** TEXT UNDER STUDY follows **

Artist Spotlight: Meet Luci Ferrum
Punk Head: You describe the EP as “a public autopsy on gnarly feelings.” What emotion did you find hardest to cut open?
Luci Ferrum: Every song from Post Mortem Invictus is very personal to me. They are all intimate and raw, but I would say Cycle Breaker is the hardest one because it’s basically a dedication to my parents. I love my parents, but there were so many things I needed to work through to be able to create boundaries. So, this particular song is a liberation, you could say. There, I said it: “F*ck you” for this and for that. The beginning of the song is also very powerful to me:
I’m your baby daughter, I was skinned alive
A million times. You gave the knife.
Mother, father, two toy figurines,
I’ve been holding you under my torn skin.
Because, you know, we kinda hope our parents have their sh*t together—and sometimes they don’t. I don’t judge, because everybody is just trying to get by with what they have on their hands, right? But for a long time, I felt like I was the one taking care of everyone, sacrificing myself, my resources, and my time. Giving and giving and giving. I reclaimed my space only a few years back when I decided enough was enough. But this song, and speaking about it in such a public manner, is difficult.

** End of TEXT UNDER STUDY **
** DATASET EXCERPTS follows **

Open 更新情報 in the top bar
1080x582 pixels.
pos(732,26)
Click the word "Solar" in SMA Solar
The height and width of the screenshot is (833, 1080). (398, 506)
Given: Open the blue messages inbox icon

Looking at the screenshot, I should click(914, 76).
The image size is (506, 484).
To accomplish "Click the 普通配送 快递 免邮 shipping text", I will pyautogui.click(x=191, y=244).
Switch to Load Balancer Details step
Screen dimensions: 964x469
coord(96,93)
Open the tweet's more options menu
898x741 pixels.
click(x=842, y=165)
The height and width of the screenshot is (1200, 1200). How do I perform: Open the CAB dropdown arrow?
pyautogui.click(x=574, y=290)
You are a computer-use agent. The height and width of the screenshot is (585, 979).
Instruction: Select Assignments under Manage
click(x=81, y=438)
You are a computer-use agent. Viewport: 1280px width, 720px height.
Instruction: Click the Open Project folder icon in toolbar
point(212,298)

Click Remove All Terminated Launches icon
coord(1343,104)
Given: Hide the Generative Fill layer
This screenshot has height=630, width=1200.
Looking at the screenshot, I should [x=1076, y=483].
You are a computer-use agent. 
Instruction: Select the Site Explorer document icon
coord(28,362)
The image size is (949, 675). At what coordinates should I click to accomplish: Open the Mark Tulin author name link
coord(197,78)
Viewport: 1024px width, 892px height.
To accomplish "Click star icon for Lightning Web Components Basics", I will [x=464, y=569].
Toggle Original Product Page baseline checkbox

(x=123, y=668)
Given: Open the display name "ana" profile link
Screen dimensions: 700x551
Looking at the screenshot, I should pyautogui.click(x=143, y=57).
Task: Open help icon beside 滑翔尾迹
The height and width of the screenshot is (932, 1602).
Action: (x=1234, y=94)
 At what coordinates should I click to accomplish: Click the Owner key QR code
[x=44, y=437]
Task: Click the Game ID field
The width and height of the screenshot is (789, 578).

** End of DATASET EXCERPTS **

= EXERCISE REQUIREMENTS =
**1.** Translate this sentence from the interview with Luci Ferrum into Spanish: "I love my parents, but there were so many things I needed to work through to be able to create boundaries."
**2.** Continue the interview with Luci Ferrum from its final sentence onward.

= RESULTS OF THE EXERCISE =
**1.** Amo a mis padres, pero había muchísimas cosas que necesitaba resolver para poder establecer límites.

**2.**
Our relationship has healed over time, and I love my parents very much.
Punk Head: What does the title Post Mortem Invictus mean to you personally?
Luci Ferrum: It’s everything I believe in. I believe in being reborn and in second chances. Physical death is something I am very, very, very scared of because I have so much to do—I want to breathe, love my son, write my music... I have this urgency to live. My urge to live is a decision I made years ago.
But beyond physical death, there are many other types of death—for example, the death of the ego, which is common in spiritual practices, or the metaphorical death of a chapter in your life that has ended. There’s also the concept of destruction in order to build something new—to be reborn.
For example, in Tarot cards you might think the scariest card is Death, but it’s not. The scariest card is the Tower, because it means destruction—but after destruction comes renewal. You always have to make space for new things and ideas to enter your life. It’s messy and chaotic, but necessary.
So the name Undefeated After Death means being reborn into something new—living through raw and painful experiences, processing them, and leaving them behind as part of another life.
Punk Head: You call “Funny Guy” “an almost Buddhist song,” but it’s also deeply sarcastic. Do you see it more as a lesson in patience, or a twisted joke about morality?
Luci Ferrum: It’s still about patience to me—although yes, it has a celebration of somebody’s demise in it. Let’s be honest, we’ve all seen those people who are terrible human beings, and when their true nature gets exposed, we get that deeply satisfied smirk on our faces, like “There you go, you stupid f*cking c*nt.” Because justice, you know. Karma. We all need karma doing its thing.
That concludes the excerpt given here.